### Description of the task
An exact copy of every record is needed.

START Source material

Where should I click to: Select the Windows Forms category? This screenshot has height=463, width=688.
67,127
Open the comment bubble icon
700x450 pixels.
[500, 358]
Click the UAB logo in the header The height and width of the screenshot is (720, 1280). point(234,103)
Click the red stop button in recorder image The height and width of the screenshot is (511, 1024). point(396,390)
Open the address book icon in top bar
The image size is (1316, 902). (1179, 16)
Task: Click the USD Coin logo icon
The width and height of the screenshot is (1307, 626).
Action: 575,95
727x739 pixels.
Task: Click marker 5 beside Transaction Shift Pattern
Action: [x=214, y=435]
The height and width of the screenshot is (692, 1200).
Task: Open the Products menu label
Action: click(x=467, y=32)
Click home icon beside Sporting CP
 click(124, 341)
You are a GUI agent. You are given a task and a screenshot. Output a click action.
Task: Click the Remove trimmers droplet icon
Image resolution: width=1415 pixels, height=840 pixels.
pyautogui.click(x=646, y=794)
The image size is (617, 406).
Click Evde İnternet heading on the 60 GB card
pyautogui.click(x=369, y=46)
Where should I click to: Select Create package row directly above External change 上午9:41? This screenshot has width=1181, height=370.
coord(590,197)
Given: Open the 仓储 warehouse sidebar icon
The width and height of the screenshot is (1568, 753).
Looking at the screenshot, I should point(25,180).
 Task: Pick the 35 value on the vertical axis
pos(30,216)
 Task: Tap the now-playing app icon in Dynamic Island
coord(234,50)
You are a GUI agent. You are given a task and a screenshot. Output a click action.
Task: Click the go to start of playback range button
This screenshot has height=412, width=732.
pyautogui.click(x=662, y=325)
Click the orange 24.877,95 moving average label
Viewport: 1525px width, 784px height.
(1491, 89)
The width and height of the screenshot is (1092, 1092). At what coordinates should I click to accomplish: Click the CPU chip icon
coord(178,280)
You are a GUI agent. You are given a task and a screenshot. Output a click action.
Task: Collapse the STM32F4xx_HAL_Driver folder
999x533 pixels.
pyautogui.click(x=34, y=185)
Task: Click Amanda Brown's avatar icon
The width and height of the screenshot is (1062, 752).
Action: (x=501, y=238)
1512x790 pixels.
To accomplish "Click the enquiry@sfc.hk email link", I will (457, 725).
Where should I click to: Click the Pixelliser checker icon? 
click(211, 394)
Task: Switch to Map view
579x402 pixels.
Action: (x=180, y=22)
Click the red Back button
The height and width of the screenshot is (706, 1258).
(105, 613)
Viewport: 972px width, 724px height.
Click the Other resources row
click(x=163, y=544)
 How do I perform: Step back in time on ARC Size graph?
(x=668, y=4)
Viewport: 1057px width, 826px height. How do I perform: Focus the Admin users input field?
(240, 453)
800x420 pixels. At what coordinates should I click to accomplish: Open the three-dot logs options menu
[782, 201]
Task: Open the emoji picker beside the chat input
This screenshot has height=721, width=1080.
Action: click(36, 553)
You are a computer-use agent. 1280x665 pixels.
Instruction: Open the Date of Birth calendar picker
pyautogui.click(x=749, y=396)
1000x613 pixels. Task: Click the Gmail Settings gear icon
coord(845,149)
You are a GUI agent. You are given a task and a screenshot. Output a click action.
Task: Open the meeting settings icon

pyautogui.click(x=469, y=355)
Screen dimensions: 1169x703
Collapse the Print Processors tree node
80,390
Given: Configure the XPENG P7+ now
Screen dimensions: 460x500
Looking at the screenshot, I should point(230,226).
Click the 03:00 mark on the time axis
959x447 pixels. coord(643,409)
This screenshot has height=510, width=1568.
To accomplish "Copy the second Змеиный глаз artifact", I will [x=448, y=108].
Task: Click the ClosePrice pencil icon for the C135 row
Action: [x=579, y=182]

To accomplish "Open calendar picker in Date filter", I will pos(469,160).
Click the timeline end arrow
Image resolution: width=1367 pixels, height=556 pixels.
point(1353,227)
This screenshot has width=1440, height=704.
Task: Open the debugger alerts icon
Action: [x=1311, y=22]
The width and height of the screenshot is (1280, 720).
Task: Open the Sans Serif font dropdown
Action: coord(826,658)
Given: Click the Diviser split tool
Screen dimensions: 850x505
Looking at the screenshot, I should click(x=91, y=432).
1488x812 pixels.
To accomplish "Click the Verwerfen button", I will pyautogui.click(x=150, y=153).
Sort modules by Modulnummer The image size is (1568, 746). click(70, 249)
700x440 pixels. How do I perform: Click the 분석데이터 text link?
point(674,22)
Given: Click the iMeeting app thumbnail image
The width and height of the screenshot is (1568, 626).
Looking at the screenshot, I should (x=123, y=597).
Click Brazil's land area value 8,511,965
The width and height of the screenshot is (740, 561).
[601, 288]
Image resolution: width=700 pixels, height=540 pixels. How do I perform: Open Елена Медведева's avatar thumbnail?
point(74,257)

END Source material

### Final answer
Where should I click to: Select the Windows Forms category? This screenshot has height=463, width=688.
67,127
Open the comment bubble icon
700x450 pixels.
[500, 358]
Click the UAB logo in the header The height and width of the screenshot is (720, 1280). point(234,103)
Click the red stop button in recorder image The height and width of the screenshot is (511, 1024). point(396,390)
Open the address book icon in top bar
The image size is (1316, 902). (1179, 16)
Task: Click the USD Coin logo icon
The width and height of the screenshot is (1307, 626).
Action: 575,95
727x739 pixels.
Task: Click marker 5 beside Transaction Shift Pattern
Action: [x=214, y=435]
The height and width of the screenshot is (692, 1200).
Task: Open the Products menu label
Action: click(x=467, y=32)
Click home icon beside Sporting CP
 click(124, 341)
You are a GUI agent. You are given a task and a screenshot. Output a click action.
Task: Click the Remove trimmers droplet icon
Image resolution: width=1415 pixels, height=840 pixels.
pyautogui.click(x=646, y=794)
The image size is (617, 406).
Click Evde İnternet heading on the 60 GB card
pyautogui.click(x=369, y=46)
Where should I click to: Select Create package row directly above External change 上午9:41? This screenshot has width=1181, height=370.
coord(590,197)
Given: Open the 仓储 warehouse sidebar icon
The width and height of the screenshot is (1568, 753).
Looking at the screenshot, I should point(25,180).
 Task: Pick the 35 value on the vertical axis
pos(30,216)
 Task: Tap the now-playing app icon in Dynamic Island
coord(234,50)
You are a GUI agent. You are given a task and a screenshot. Output a click action.
Task: Click the go to start of playback range button
This screenshot has height=412, width=732.
pyautogui.click(x=662, y=325)
Click the orange 24.877,95 moving average label
Viewport: 1525px width, 784px height.
(1491, 89)
The width and height of the screenshot is (1092, 1092). At what coordinates should I click to accomplish: Click the CPU chip icon
coord(178,280)
You are a GUI agent. You are given a task and a screenshot. Output a click action.
Task: Collapse the STM32F4xx_HAL_Driver folder
999x533 pixels.
pyautogui.click(x=34, y=185)
Task: Click Amanda Brown's avatar icon
The width and height of the screenshot is (1062, 752).
Action: (x=501, y=238)
1512x790 pixels.
To accomplish "Click the enquiry@sfc.hk email link", I will (457, 725).
Where should I click to: Click the Pixelliser checker icon? 
click(211, 394)
Task: Switch to Map view
579x402 pixels.
Action: (x=180, y=22)
Click the red Back button
The height and width of the screenshot is (706, 1258).
(105, 613)
Viewport: 972px width, 724px height.
Click the Other resources row
click(x=163, y=544)
 How do I perform: Step back in time on ARC Size graph?
(x=668, y=4)
Viewport: 1057px width, 826px height. How do I perform: Focus the Admin users input field?
(240, 453)
800x420 pixels. At what coordinates should I click to accomplish: Open the three-dot logs options menu
[782, 201]
Task: Open the emoji picker beside the chat input
This screenshot has height=721, width=1080.
Action: click(36, 553)
You are a computer-use agent. 1280x665 pixels.
Instruction: Open the Date of Birth calendar picker
pyautogui.click(x=749, y=396)
1000x613 pixels. Task: Click the Gmail Settings gear icon
coord(845,149)
You are a GUI agent. You are given a task and a screenshot. Output a click action.
Task: Open the meeting settings icon

pyautogui.click(x=469, y=355)
Screen dimensions: 1169x703
Collapse the Print Processors tree node
80,390
Given: Configure the XPENG P7+ now
Screen dimensions: 460x500
Looking at the screenshot, I should point(230,226).
Click the 03:00 mark on the time axis
959x447 pixels. coord(643,409)
This screenshot has height=510, width=1568.
To accomplish "Copy the second Змеиный глаз artifact", I will [x=448, y=108].
Task: Click the ClosePrice pencil icon for the C135 row
Action: [x=579, y=182]

To accomplish "Open calendar picker in Date filter", I will pos(469,160).
Click the timeline end arrow
Image resolution: width=1367 pixels, height=556 pixels.
point(1353,227)
This screenshot has width=1440, height=704.
Task: Open the debugger alerts icon
Action: [x=1311, y=22]
The width and height of the screenshot is (1280, 720).
Task: Open the Sans Serif font dropdown
Action: coord(826,658)
Given: Click the Diviser split tool
Screen dimensions: 850x505
Looking at the screenshot, I should click(x=91, y=432).
1488x812 pixels.
To accomplish "Click the Verwerfen button", I will pyautogui.click(x=150, y=153).
Sort modules by Modulnummer The image size is (1568, 746). click(70, 249)
700x440 pixels. How do I perform: Click the 분석데이터 text link?
point(674,22)
Given: Click the iMeeting app thumbnail image
The width and height of the screenshot is (1568, 626).
Looking at the screenshot, I should (x=123, y=597).
Click Brazil's land area value 8,511,965
The width and height of the screenshot is (740, 561).
[601, 288]
Image resolution: width=700 pixels, height=540 pixels. How do I perform: Open Елена Медведева's avatar thumbnail?
point(74,257)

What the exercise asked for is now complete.